Goal of the exercise
Copy every item below word for word, keeping each line as it appears.
--
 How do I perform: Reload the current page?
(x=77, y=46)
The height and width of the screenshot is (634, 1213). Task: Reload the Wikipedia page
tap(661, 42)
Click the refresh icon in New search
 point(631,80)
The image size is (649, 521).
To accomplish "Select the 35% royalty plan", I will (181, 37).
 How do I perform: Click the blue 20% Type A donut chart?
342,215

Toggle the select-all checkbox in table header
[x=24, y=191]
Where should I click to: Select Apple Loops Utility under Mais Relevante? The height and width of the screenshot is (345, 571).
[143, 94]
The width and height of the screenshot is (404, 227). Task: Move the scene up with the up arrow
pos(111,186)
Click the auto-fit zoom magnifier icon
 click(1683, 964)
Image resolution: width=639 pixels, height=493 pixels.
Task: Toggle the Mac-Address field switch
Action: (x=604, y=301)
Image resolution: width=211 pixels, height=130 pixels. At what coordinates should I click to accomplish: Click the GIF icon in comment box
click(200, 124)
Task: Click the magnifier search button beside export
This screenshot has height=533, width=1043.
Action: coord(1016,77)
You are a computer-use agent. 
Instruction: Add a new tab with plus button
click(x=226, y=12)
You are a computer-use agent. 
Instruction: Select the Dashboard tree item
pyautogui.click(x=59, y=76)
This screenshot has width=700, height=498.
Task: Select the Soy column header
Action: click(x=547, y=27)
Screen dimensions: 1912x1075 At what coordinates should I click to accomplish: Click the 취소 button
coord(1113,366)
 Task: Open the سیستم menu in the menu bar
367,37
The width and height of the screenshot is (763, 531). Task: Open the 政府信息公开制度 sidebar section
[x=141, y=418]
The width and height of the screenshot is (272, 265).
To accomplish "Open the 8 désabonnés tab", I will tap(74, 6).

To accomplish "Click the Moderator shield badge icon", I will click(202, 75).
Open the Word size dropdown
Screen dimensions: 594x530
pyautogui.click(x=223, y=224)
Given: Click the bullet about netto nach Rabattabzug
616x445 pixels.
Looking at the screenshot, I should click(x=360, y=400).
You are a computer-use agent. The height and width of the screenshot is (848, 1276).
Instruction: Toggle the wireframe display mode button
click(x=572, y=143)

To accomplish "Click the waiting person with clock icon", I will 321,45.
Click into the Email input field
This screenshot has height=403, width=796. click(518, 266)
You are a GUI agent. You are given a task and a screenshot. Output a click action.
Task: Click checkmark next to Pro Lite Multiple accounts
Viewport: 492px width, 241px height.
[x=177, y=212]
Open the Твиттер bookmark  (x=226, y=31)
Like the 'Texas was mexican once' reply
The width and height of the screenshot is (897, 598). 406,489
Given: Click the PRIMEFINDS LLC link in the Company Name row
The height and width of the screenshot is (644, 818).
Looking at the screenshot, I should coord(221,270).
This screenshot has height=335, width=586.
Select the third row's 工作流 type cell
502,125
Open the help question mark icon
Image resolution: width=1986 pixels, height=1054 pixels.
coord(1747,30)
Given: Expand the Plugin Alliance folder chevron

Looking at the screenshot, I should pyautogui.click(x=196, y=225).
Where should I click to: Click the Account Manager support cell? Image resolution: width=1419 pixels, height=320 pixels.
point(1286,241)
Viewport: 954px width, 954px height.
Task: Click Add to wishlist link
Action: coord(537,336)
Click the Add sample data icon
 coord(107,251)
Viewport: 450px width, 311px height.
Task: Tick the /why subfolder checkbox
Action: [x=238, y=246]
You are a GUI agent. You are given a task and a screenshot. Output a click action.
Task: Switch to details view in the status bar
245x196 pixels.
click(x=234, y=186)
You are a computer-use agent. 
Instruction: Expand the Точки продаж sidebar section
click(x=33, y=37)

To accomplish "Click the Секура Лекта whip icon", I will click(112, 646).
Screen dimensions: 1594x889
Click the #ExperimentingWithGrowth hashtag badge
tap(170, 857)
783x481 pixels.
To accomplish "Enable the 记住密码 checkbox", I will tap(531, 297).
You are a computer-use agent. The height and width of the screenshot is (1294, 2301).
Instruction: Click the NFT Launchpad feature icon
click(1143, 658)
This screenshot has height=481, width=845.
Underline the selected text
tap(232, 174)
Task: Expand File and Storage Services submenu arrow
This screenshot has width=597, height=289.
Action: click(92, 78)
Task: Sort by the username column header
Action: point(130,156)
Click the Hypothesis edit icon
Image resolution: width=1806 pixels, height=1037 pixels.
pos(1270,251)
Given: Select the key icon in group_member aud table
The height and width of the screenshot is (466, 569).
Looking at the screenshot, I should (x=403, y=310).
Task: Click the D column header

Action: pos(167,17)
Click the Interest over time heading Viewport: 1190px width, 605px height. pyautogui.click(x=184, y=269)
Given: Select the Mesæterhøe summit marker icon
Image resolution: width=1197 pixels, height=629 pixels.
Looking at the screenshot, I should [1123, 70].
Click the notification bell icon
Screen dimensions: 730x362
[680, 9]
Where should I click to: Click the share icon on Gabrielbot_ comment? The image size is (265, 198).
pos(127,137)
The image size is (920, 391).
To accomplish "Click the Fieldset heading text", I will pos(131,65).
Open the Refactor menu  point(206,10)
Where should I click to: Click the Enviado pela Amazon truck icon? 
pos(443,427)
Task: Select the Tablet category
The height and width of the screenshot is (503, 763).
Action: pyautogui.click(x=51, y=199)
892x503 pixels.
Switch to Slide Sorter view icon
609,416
--
Response to this task
 How do I perform: Reload the current page?
(x=77, y=46)
The height and width of the screenshot is (634, 1213). Task: Reload the Wikipedia page
tap(661, 42)
Click the refresh icon in New search
 point(631,80)
The image size is (649, 521).
To accomplish "Select the 35% royalty plan", I will (181, 37).
 How do I perform: Click the blue 20% Type A donut chart?
342,215

Toggle the select-all checkbox in table header
[x=24, y=191]
Where should I click to: Select Apple Loops Utility under Mais Relevante? The height and width of the screenshot is (345, 571).
[143, 94]
The width and height of the screenshot is (404, 227). Task: Move the scene up with the up arrow
pos(111,186)
Click the auto-fit zoom magnifier icon
 click(1683, 964)
Image resolution: width=639 pixels, height=493 pixels.
Task: Toggle the Mac-Address field switch
Action: (x=604, y=301)
Image resolution: width=211 pixels, height=130 pixels. At what coordinates should I click to accomplish: Click the GIF icon in comment box
click(200, 124)
Task: Click the magnifier search button beside export
This screenshot has height=533, width=1043.
Action: coord(1016,77)
You are a computer-use agent. 
Instruction: Add a new tab with plus button
click(x=226, y=12)
You are a computer-use agent. 
Instruction: Select the Dashboard tree item
pyautogui.click(x=59, y=76)
This screenshot has width=700, height=498.
Task: Select the Soy column header
Action: click(x=547, y=27)
Screen dimensions: 1912x1075 At what coordinates should I click to accomplish: Click the 취소 button
coord(1113,366)
 Task: Open the سیستم menu in the menu bar
367,37
The width and height of the screenshot is (763, 531). Task: Open the 政府信息公开制度 sidebar section
[x=141, y=418]
The width and height of the screenshot is (272, 265).
To accomplish "Open the 8 désabonnés tab", I will tap(74, 6).

To accomplish "Click the Moderator shield badge icon", I will click(202, 75).
Open the Word size dropdown
Screen dimensions: 594x530
pyautogui.click(x=223, y=224)
Given: Click the bullet about netto nach Rabattabzug
616x445 pixels.
Looking at the screenshot, I should click(x=360, y=400).
You are a computer-use agent. The height and width of the screenshot is (848, 1276).
Instruction: Toggle the wireframe display mode button
click(x=572, y=143)

To accomplish "Click the waiting person with clock icon", I will 321,45.
Click into the Email input field
This screenshot has height=403, width=796. click(518, 266)
You are a GUI agent. You are given a task and a screenshot. Output a click action.
Task: Click checkmark next to Pro Lite Multiple accounts
Viewport: 492px width, 241px height.
[x=177, y=212]
Open the Твиттер bookmark  (x=226, y=31)
Like the 'Texas was mexican once' reply
The width and height of the screenshot is (897, 598). 406,489
Given: Click the PRIMEFINDS LLC link in the Company Name row
The height and width of the screenshot is (644, 818).
Looking at the screenshot, I should coord(221,270).
This screenshot has height=335, width=586.
Select the third row's 工作流 type cell
502,125
Open the help question mark icon
Image resolution: width=1986 pixels, height=1054 pixels.
coord(1747,30)
Given: Expand the Plugin Alliance folder chevron

Looking at the screenshot, I should pyautogui.click(x=196, y=225).
Where should I click to: Click the Account Manager support cell? Image resolution: width=1419 pixels, height=320 pixels.
point(1286,241)
Viewport: 954px width, 954px height.
Task: Click Add to wishlist link
Action: coord(537,336)
Click the Add sample data icon
 coord(107,251)
Viewport: 450px width, 311px height.
Task: Tick the /why subfolder checkbox
Action: [x=238, y=246]
You are a GUI agent. You are given a task and a screenshot. Output a click action.
Task: Switch to details view in the status bar
245x196 pixels.
click(x=234, y=186)
You are a computer-use agent. 
Instruction: Expand the Точки продаж sidebar section
click(x=33, y=37)

To accomplish "Click the Секура Лекта whip icon", I will click(112, 646).
Screen dimensions: 1594x889
Click the #ExperimentingWithGrowth hashtag badge
tap(170, 857)
783x481 pixels.
To accomplish "Enable the 记住密码 checkbox", I will tap(531, 297).
You are a computer-use agent. The height and width of the screenshot is (1294, 2301).
Instruction: Click the NFT Launchpad feature icon
click(1143, 658)
This screenshot has height=481, width=845.
Underline the selected text
tap(232, 174)
Task: Expand File and Storage Services submenu arrow
This screenshot has width=597, height=289.
Action: click(92, 78)
Task: Sort by the username column header
Action: point(130,156)
Click the Hypothesis edit icon
Image resolution: width=1806 pixels, height=1037 pixels.
pos(1270,251)
Given: Select the key icon in group_member aud table
The height and width of the screenshot is (466, 569).
Looking at the screenshot, I should (x=403, y=310).
Task: Click the D column header

Action: pos(167,17)
Click the Interest over time heading Viewport: 1190px width, 605px height. pyautogui.click(x=184, y=269)
Given: Select the Mesæterhøe summit marker icon
Image resolution: width=1197 pixels, height=629 pixels.
Looking at the screenshot, I should [1123, 70].
Click the notification bell icon
Screen dimensions: 730x362
[680, 9]
Where should I click to: Click the share icon on Gabrielbot_ comment? The image size is (265, 198).
pos(127,137)
The image size is (920, 391).
To accomplish "Click the Fieldset heading text", I will pos(131,65).
Open the Refactor menu  point(206,10)
Where should I click to: Click the Enviado pela Amazon truck icon? 
pos(443,427)
Task: Select the Tablet category
The height and width of the screenshot is (503, 763).
Action: pyautogui.click(x=51, y=199)
892x503 pixels.
Switch to Slide Sorter view icon
609,416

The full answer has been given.